MY EDITOR IS ENGLISH : LES YEUX DE L’AMOUR ?

redacteurs en chef chic mode

Loin des codes new-yorkais et parisiens, les meilleurs rédac’ chef viennent toujours d’ailleurs. Et offrent ainsi un bienvenu regard d’outsiders sur leur ville d’adoption. Explications. 

« La Renaissance du Chic », c’est ce qu’a titré la nouvelle rédac chef du Vogue France, Claire Thomson-Jonville (photo ci-contre, ndlr), à son arrivée à la tête du magazine en janvier 2025. Ancienne rédactrice en chef du magazine Self Service, Claire, née en Écosse a été missionnée par Anna Wintour et Roger Lynch (PDG de Condé Nast) pour redéfinir les contours du magazine. La presse de luxe gagne-t-elle ses galons quand un regard étranger s’invite aux réunions de rédac’ ? On feuillette. 

UNE IRONIE DÉTACHÉE

Graydon Carter, né à Toronto, évoque, dans ses mémoires When the Going Was Good (2025), ses premières années à New York. Lorsqu’il cofonde le culte Spy en 1986, son statut d’outsider lui permet d’analyser la culture américaine avec une ironie détachée. Un ton qu’il a utilisé comme ligne directrice depuis, d’abord pour moquer les excès et les mœurs de l’establishment new-yorkais dans Spy, puis lorsqu’il réinvente Vanity Fair (il en est le rédacteur en chef de 1992 à 2017). Sous son règne, le titre devient une chronique glamour, mais incisive, du pouvoir. Il finira par rendre VF essentiel, aussi bien pour les décisionnaires de Hollywood que ceux de Washington.

Avant lui, celle qui l’a précédée, l’Anglaise Tina Brown, avait apporté une touche singulière et british au Vanity Fair des années 1980 et au New Yorker des années 1990. Son journal intime de l’époque, The Vanity Fair Diaries (2017), témoigne de son modus operandi : mixer sa culture bourgeoise avec l’énergie des tabloïds anglais. Au New Yorker, Tina Brown a secoué cette institution en introduisant des sujets plus accessibles et des plumes plus percutantes, tout en conservant une rigueur intellectuelle. Quant à Vanity Fair, sous l’égide de Graydon Carter, le titre passe d’une diffusion de 265 000 à 1 million d’exemplaires. Et sa Powerlist annuelle ainsi que son Oscar Party deviennent incontournables.

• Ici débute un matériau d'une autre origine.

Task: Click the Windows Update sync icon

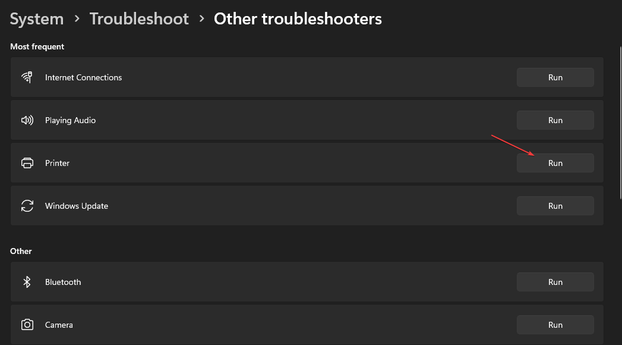Action: coord(27,206)
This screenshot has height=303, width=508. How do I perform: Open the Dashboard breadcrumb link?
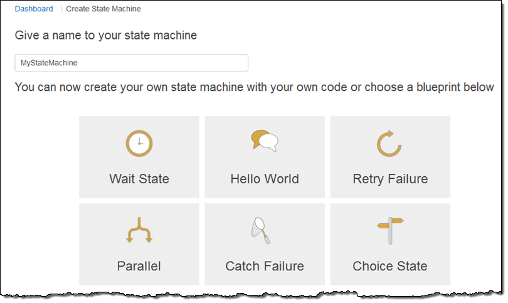(x=34, y=9)
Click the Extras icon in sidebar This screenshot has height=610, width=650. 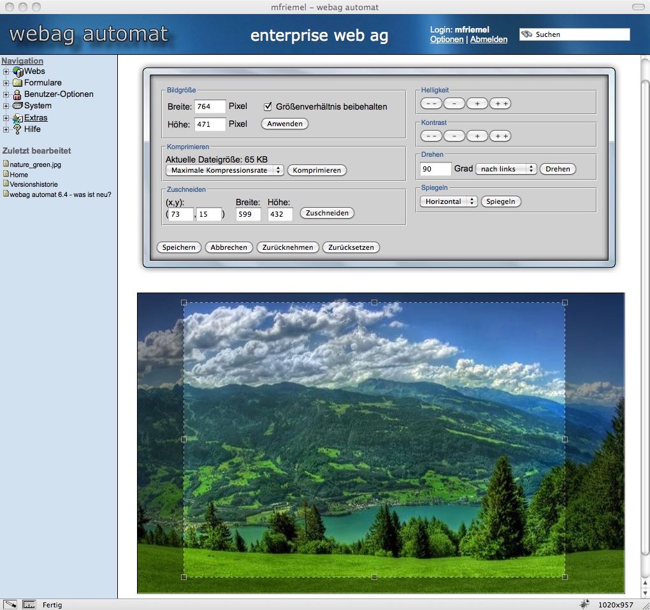click(x=18, y=118)
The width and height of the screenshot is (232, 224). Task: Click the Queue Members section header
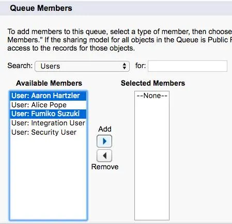pyautogui.click(x=41, y=8)
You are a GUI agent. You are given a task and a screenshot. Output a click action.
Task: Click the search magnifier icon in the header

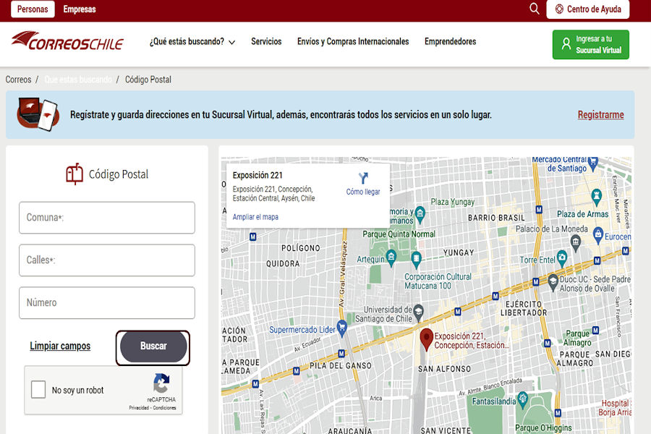534,9
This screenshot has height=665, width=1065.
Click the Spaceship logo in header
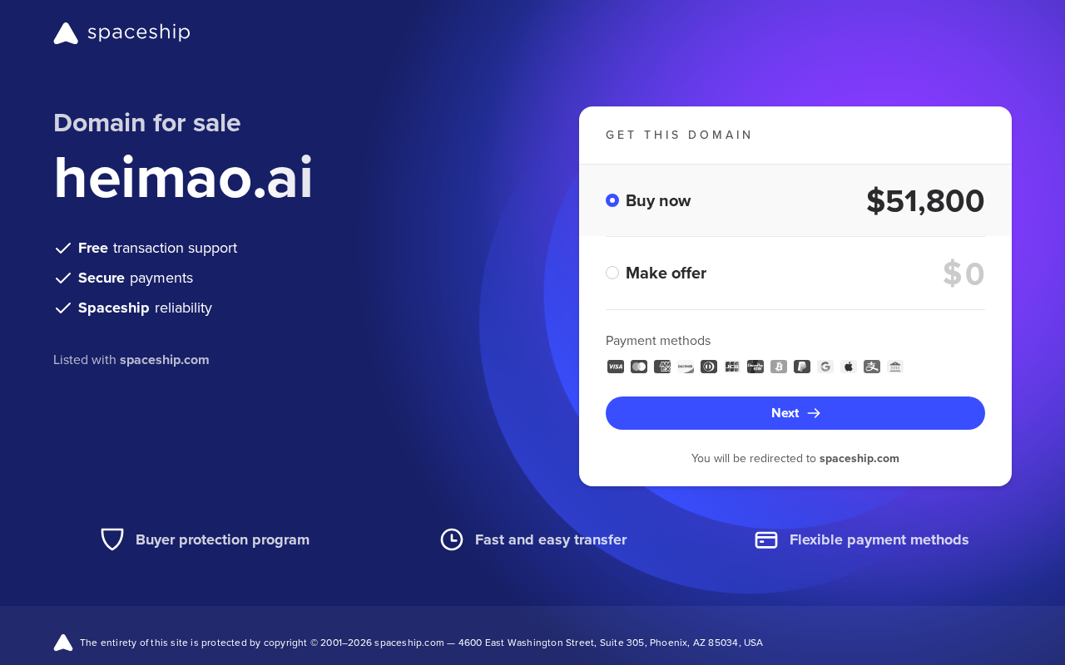(x=121, y=33)
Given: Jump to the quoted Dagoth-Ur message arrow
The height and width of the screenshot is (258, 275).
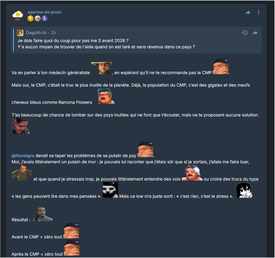Looking at the screenshot, I should (x=255, y=33).
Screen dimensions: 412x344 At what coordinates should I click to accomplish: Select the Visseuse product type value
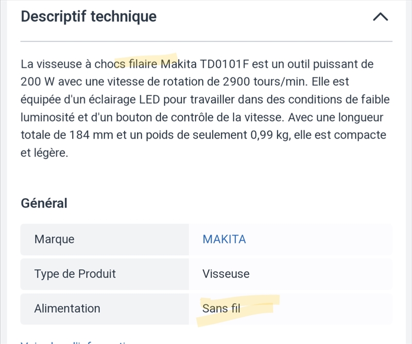226,274
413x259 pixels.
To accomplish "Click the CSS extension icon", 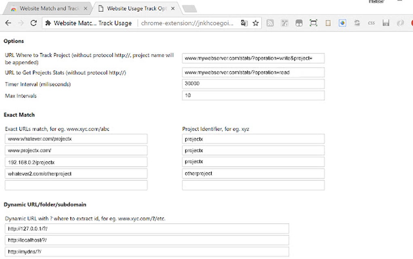I will tap(371, 23).
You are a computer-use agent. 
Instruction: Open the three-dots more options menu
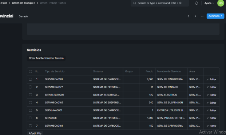click(202, 16)
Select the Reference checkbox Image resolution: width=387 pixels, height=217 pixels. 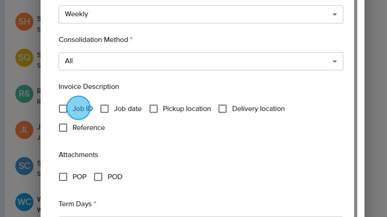click(x=63, y=128)
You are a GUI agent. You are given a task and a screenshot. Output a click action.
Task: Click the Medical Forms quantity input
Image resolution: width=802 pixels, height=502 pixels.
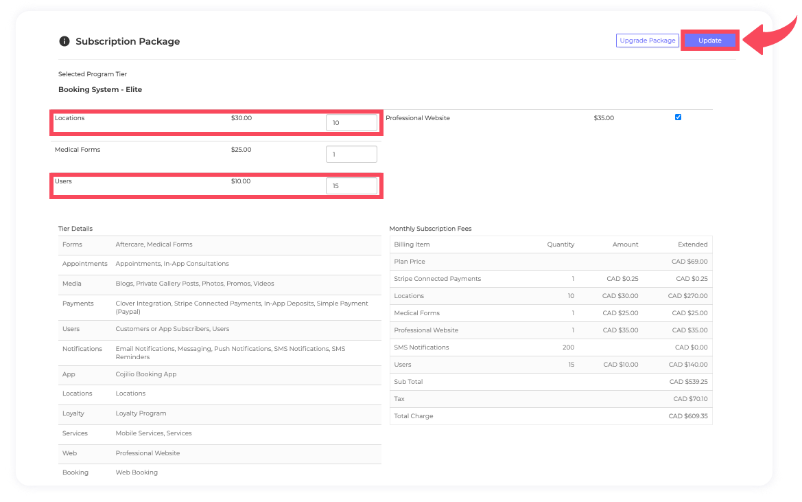coord(351,155)
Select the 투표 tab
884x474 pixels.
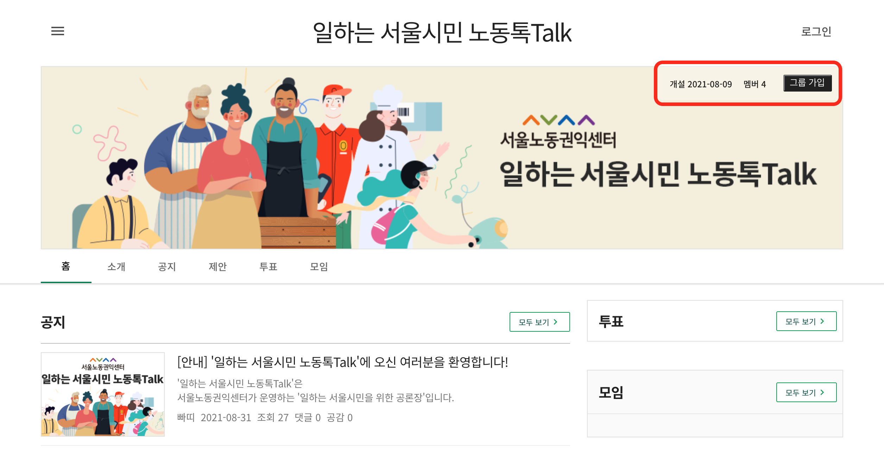point(268,267)
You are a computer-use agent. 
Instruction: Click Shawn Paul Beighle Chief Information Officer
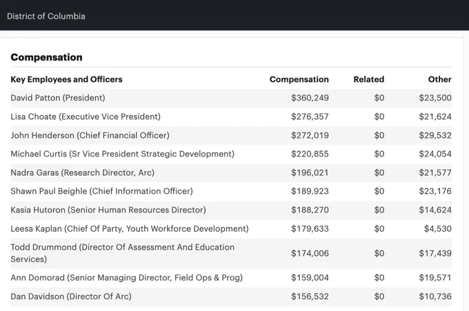pyautogui.click(x=101, y=192)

Une autre intello British débarquée aux US, à la fin des années 1980, n’est autre qu’Anna Wintour. Sa biographe Amy Odell note combien sa carrière précoce dans des magazines britanniques, comme Harpers & Queen et Biba à Londres, lui a donné l’assurance requise pour transformer Vogue en mastodonte mode. Des qualités qui la distinguaient de sa prédécesseure Diana Vreeland, une New-Yorkaise pur jus, au style plus théâtral. Une théorie approuvée par le journaliste Bryan Burrough, dans sa critique du livre de son ancien boss Graydon Carter parue dans The Yale Review (pour info, Carter avait filé un forfait de 160 000 $ par article de 10 000 mots ; Burrough en rendait trois par an). L’absence d’un New-Yorkais parmi ce trio magique Brown-Carter-Wintour rappelle combien les rédac’ chef étrangers peuvent insuffler une vitalité et une identité fortes aux titres dont ils ont la charge.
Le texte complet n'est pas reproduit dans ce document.